• _RECORDS SHOWN_:
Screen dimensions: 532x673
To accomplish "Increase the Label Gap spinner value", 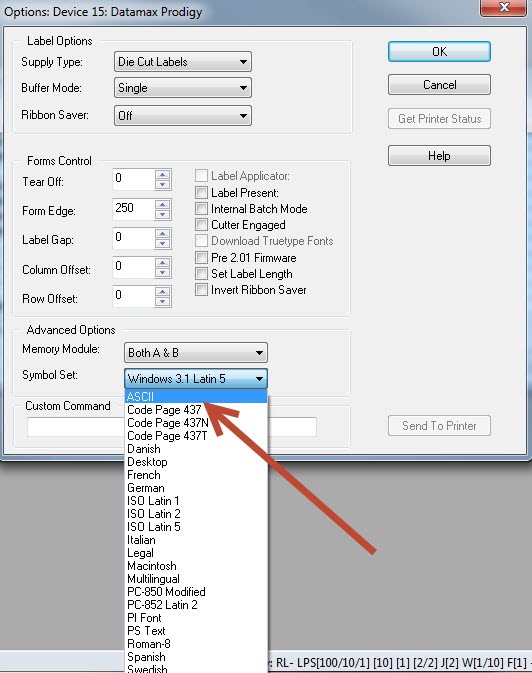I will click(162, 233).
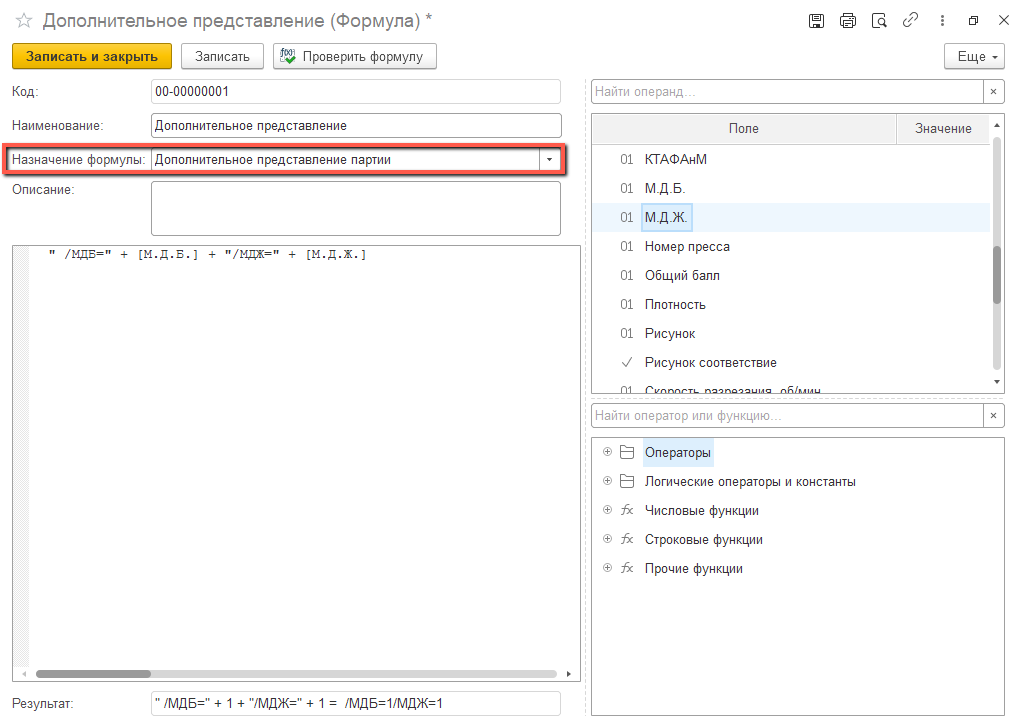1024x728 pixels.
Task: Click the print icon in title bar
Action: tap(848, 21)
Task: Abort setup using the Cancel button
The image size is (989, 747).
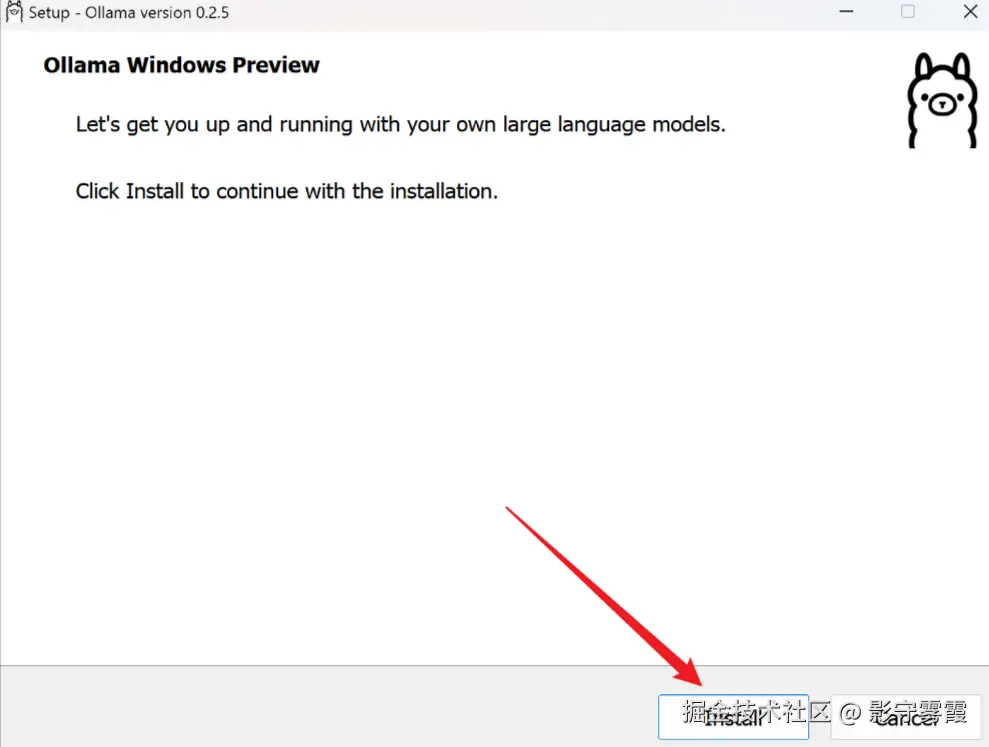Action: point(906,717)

--

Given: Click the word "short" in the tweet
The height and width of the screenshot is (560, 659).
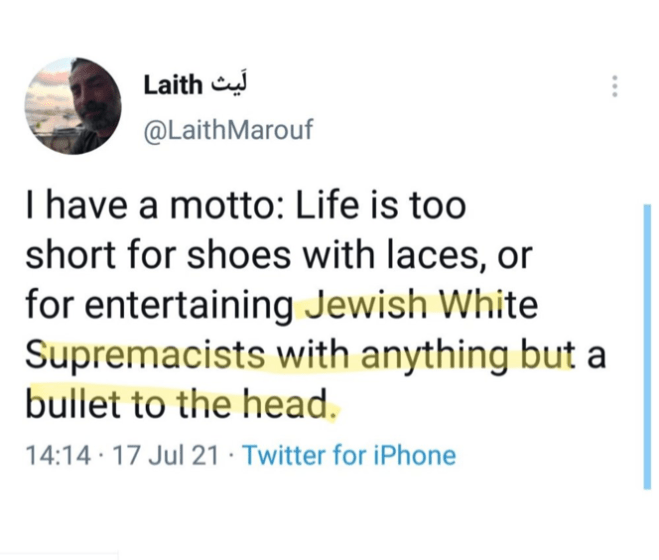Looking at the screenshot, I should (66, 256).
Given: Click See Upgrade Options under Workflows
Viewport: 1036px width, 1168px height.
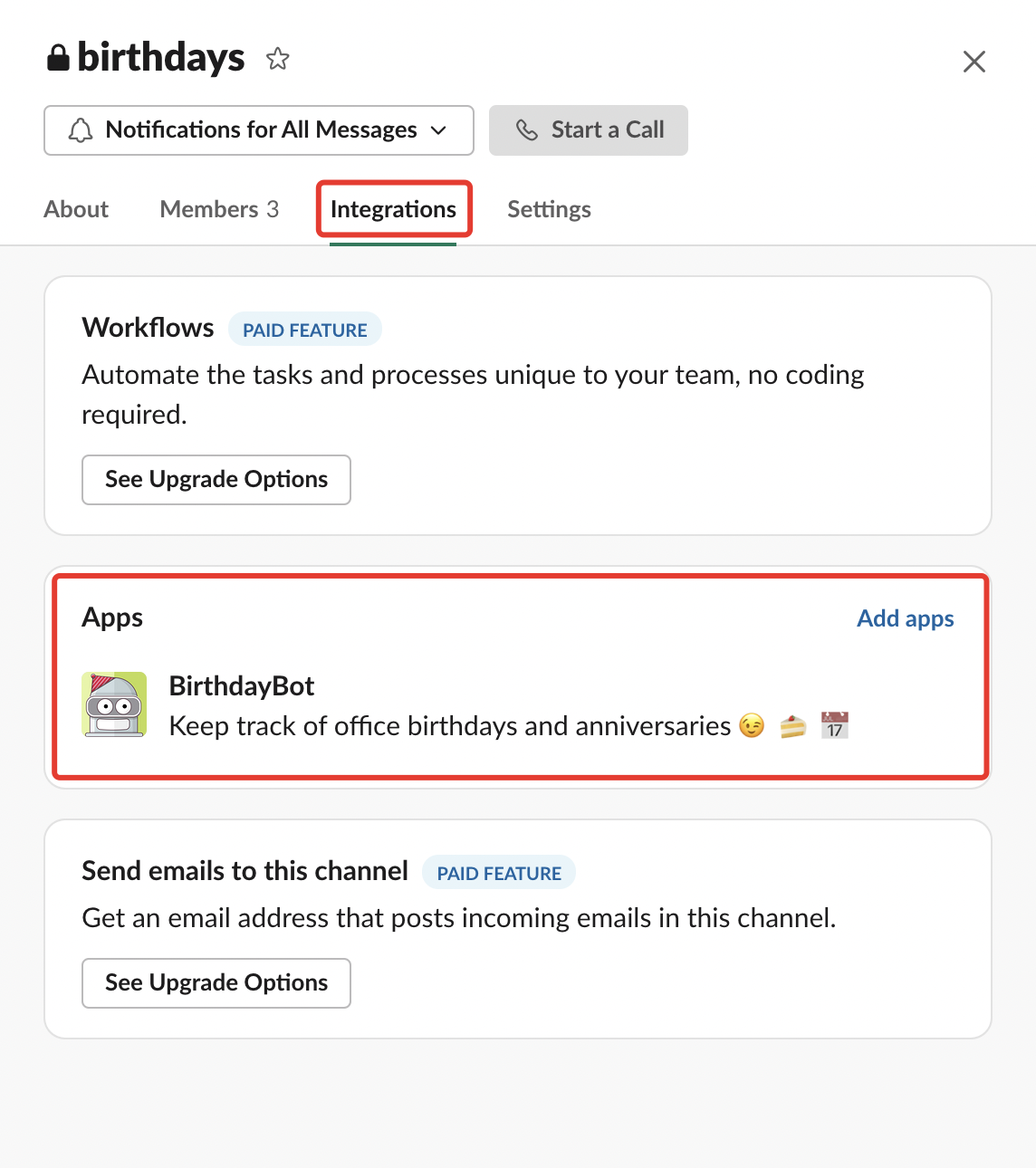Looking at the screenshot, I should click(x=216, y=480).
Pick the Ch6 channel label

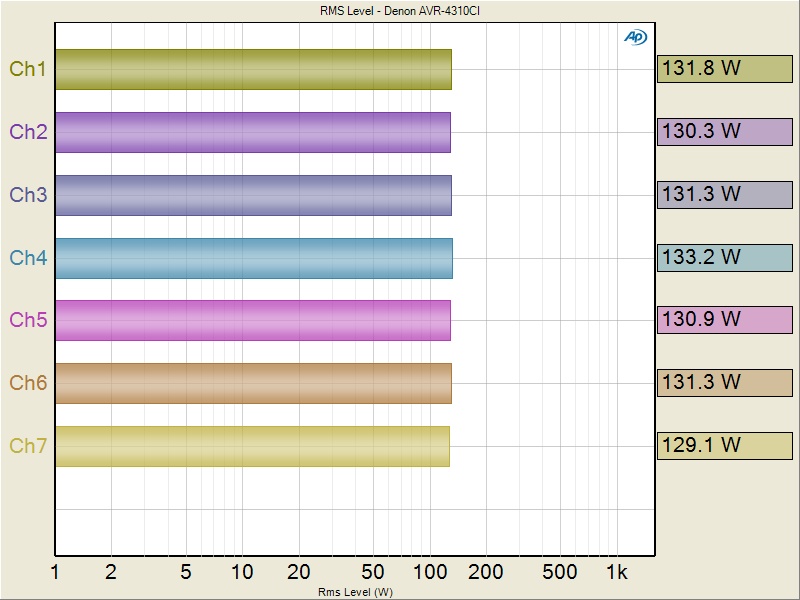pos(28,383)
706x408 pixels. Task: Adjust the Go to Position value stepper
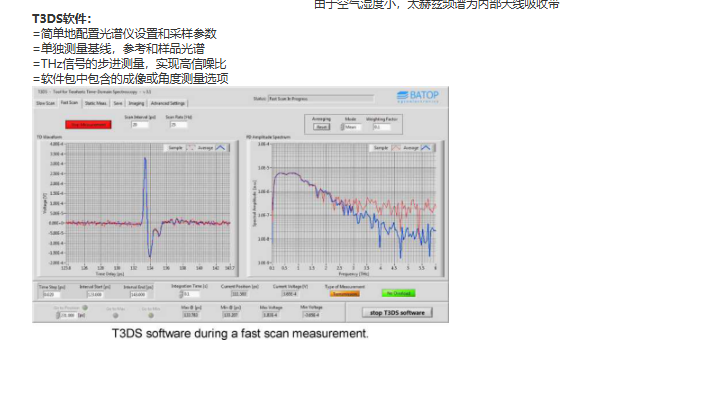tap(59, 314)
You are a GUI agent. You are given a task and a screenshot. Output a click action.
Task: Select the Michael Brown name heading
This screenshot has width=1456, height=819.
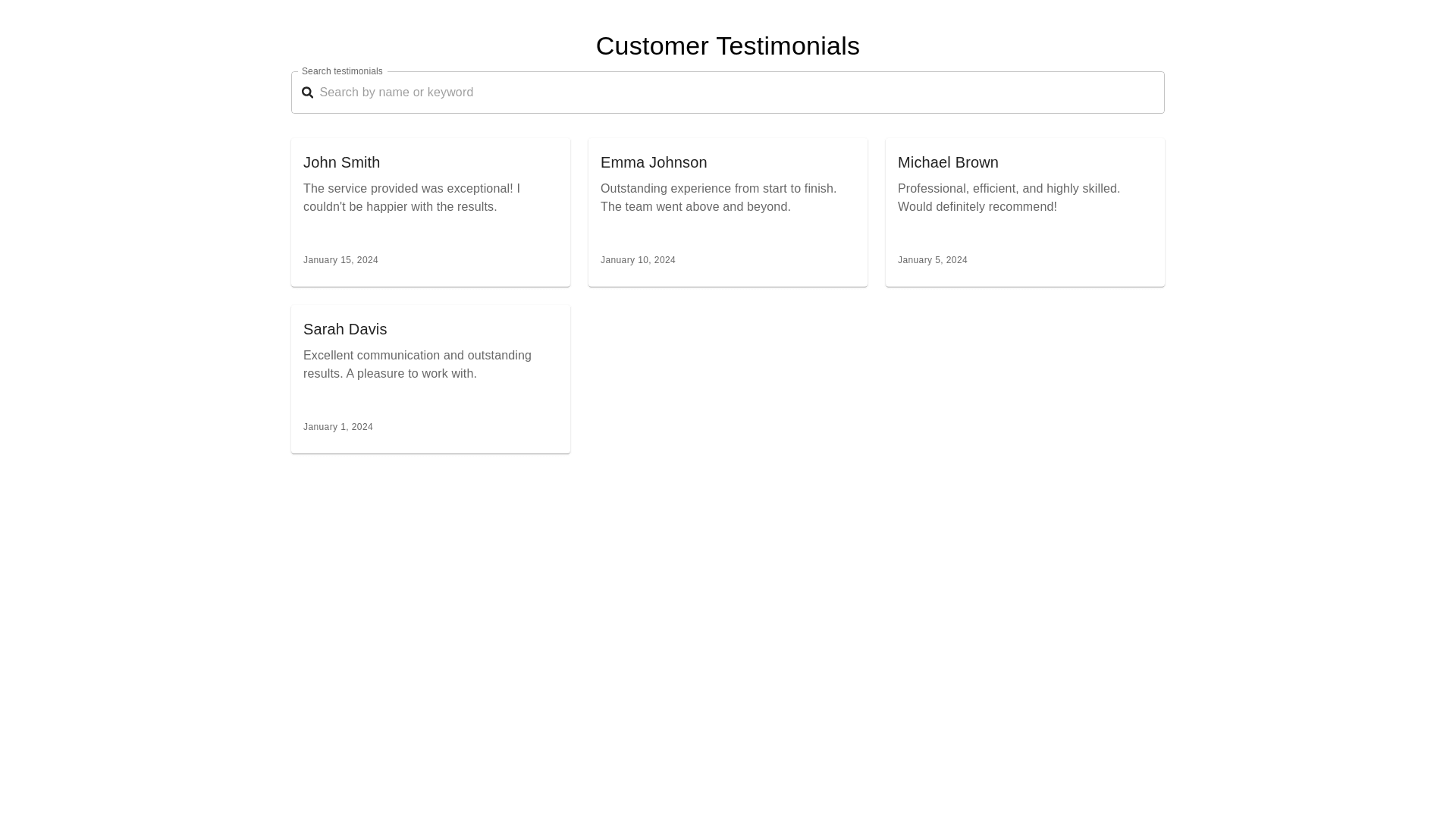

---

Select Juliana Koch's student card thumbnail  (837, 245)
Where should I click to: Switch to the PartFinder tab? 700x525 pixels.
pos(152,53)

• _TASK GOAL_:
Among the records above, locate the line containing "Viewport: 1036px width, 1168px height." and the line containing "This screenshot has width=1456, height=819.", then transcribe exactly the lines starting at the first and ending at the second, with no pictures.

• _WRITTEN RESPONSE_:
Viewport: 1036px width, 1168px height.
Looking at the screenshot, I should click(x=216, y=480).
Pick the Ch6 channel label

pos(28,383)
706x408 pixels. Task: Adjust the Go to Position value stepper
tap(59, 314)
You are a GUI agent. You are given a task and a screenshot. Output a click action.
Task: Select the Michael Brown name heading
This screenshot has width=1456, height=819.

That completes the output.